A review by richardwells
Bob Dylan in America by Sean Wilentz

4.0

Sean Wilentz's "Bob Dylan in America" follows Greil Marcus's "The Old, Weird America" as an attempt to place Dylan in the cultural history of the United States, and it's a much more coherent read.

What Wilentz does is compare Dylan's artistic development with the artistic and political milieu that he would have brushed against as a boy, how that milieu moved him in a particular direction as a young artist, and how those connections formed a web as he matured and moved through life. For instance, the author surmises what knowledge Dylan could have had of American composer Aaron Copland, how that knowledge of Copland's method of appropriating cowboy songs into his compositions may have provided the license for Dylan's continuing appropriations, and how Dylan acknowledges and pays the debt by using snippets (samples) of Copland to introduce his own shows. Mr. Wilentz makes a compelling case. Or take for example Dylan's obvious relationship and affection for the Beat Generation, especially through Allen Ginsberg, and how Beat literature, and social mores have affected Dylan the writer. In the main, Mr. Wilentz is right on the money.

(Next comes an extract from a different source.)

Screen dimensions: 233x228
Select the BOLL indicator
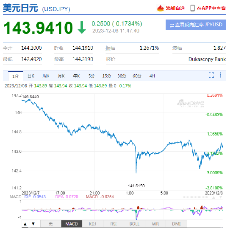pyautogui.click(x=134, y=224)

Mr. Wilentz also examines the politics of the near 70 years Dylan has been in the world, but spends less time there than with Dylan's artistic influences and evolution.

The big plusses of this book are Mr. Wilentz's familiarity with his source material, his refusal to over analyze Dylan's lyrics (a failing of most other Dylan chroniclers,) and his "you are there" information regarding Dylan's creative process in the studio. Interesting is Mr. Wilentz's defense of the plagiarism charges leveled against Dylan, and how Dylan's appropriations can be viewed as part of the "folk process," indeed of literary method through the ages, and of how Dylan's appropriations don't meet the legal standard of plagiarism. The defense leads us into deep water, but Mr. Wilentz is a good pilot.

The only thing that slowed the book down for me was my disinterest in the author's presentations of the minutia of history - cultural or artistic.

I learned a few things. Unusual at this point as my Dylan shelf is buckling under its own weight.